(Stored data entries)
<<<<

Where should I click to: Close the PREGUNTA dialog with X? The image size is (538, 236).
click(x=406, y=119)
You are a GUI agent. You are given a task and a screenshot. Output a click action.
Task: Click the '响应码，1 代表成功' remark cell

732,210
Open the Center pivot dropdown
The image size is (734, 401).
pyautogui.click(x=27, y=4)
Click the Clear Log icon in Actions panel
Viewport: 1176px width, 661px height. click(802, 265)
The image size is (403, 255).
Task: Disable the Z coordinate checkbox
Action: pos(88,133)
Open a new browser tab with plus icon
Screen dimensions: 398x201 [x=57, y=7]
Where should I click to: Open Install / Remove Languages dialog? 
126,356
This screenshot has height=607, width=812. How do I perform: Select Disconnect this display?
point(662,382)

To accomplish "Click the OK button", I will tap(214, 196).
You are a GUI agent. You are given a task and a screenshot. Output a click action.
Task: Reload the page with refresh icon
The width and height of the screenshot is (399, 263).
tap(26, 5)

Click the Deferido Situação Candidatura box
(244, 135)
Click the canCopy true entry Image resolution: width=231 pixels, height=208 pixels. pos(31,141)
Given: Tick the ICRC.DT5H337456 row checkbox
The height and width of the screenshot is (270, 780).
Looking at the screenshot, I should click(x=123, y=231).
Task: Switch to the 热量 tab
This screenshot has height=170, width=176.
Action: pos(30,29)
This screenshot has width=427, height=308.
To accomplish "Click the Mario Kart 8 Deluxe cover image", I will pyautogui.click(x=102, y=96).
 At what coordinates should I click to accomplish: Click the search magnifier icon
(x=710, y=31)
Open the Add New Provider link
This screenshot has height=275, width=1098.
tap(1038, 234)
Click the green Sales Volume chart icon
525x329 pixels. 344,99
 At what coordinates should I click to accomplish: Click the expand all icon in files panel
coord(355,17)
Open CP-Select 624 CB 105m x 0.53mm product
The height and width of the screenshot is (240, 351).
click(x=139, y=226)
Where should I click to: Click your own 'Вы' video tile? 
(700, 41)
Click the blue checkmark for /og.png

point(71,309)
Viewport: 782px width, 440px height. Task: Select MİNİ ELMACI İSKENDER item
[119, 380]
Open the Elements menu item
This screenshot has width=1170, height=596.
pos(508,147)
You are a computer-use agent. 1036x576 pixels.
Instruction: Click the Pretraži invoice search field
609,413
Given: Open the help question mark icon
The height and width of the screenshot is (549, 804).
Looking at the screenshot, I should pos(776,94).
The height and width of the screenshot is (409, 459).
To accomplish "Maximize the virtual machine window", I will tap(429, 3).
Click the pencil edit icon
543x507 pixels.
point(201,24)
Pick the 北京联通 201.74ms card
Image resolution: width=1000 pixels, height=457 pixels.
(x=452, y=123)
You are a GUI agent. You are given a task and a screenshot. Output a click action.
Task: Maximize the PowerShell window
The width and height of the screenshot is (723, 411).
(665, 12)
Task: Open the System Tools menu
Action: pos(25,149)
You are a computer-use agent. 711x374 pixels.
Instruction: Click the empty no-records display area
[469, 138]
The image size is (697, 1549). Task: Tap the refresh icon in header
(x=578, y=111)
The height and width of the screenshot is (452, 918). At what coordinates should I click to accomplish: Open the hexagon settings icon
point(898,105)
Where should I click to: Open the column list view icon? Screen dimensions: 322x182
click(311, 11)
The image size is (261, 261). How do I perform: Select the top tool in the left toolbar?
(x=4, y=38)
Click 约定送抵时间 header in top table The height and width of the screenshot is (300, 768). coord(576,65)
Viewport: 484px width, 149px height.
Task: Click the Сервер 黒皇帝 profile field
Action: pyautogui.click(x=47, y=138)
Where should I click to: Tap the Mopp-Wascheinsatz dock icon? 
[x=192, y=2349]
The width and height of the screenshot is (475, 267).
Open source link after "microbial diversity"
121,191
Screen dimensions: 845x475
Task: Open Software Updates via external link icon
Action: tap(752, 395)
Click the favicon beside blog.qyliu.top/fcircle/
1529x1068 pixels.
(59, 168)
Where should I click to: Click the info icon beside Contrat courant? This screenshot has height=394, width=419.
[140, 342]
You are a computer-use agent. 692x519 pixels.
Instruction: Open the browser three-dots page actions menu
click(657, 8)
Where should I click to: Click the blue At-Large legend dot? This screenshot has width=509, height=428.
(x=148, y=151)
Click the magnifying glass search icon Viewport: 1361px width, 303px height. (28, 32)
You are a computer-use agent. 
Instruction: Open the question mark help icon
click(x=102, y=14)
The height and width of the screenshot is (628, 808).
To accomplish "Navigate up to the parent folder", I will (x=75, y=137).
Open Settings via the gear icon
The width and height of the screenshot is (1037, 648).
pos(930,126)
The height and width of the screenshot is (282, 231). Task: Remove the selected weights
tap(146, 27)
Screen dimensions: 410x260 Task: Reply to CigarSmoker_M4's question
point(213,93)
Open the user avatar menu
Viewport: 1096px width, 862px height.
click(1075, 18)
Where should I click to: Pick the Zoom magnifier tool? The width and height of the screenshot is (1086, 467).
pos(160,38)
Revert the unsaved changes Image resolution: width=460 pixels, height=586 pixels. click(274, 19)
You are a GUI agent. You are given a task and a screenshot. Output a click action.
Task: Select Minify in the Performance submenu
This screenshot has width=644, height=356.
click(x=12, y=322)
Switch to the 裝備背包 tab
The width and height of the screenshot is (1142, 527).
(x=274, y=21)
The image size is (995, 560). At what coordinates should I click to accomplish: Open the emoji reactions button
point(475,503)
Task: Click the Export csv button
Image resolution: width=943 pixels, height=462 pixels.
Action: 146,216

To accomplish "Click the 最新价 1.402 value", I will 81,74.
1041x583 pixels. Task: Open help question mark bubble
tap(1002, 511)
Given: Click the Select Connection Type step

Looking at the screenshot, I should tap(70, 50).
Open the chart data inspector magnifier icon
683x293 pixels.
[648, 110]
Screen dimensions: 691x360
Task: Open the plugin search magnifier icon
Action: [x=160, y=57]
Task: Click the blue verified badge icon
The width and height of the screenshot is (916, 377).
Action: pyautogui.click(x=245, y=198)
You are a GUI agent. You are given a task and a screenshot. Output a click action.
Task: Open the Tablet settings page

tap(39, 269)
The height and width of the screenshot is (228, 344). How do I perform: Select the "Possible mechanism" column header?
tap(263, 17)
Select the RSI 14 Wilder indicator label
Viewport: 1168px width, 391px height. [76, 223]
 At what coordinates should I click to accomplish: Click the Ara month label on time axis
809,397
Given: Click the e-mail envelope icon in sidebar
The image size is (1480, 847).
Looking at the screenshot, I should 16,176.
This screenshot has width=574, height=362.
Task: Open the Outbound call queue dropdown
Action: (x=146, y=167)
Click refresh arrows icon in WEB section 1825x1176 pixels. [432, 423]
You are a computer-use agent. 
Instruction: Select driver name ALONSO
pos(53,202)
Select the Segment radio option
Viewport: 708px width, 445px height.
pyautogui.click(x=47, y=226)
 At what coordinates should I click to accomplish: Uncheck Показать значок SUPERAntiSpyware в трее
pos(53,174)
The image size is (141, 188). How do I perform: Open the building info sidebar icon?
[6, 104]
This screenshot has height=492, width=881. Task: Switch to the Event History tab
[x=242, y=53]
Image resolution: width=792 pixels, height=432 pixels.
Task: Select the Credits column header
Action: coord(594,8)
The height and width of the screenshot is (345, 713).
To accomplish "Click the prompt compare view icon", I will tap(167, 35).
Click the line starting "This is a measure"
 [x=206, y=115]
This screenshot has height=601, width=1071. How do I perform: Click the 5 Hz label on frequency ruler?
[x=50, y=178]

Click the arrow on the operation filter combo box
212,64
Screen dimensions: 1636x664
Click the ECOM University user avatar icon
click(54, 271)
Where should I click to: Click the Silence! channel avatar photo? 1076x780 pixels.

>>>>

- **Requirement**
All lines from the one that contains "Click the line" to the end of the records above are to be copied exactly; leave out the rest.

- **Solution below**
Click the line starting "This is a measure"
 [x=206, y=115]
This screenshot has height=601, width=1071. How do I perform: Click the 5 Hz label on frequency ruler?
[x=50, y=178]

Click the arrow on the operation filter combo box
212,64
Screen dimensions: 1636x664
Click the ECOM University user avatar icon
click(54, 271)
Where should I click to: Click the Silence! channel avatar photo? 1076x780 pixels.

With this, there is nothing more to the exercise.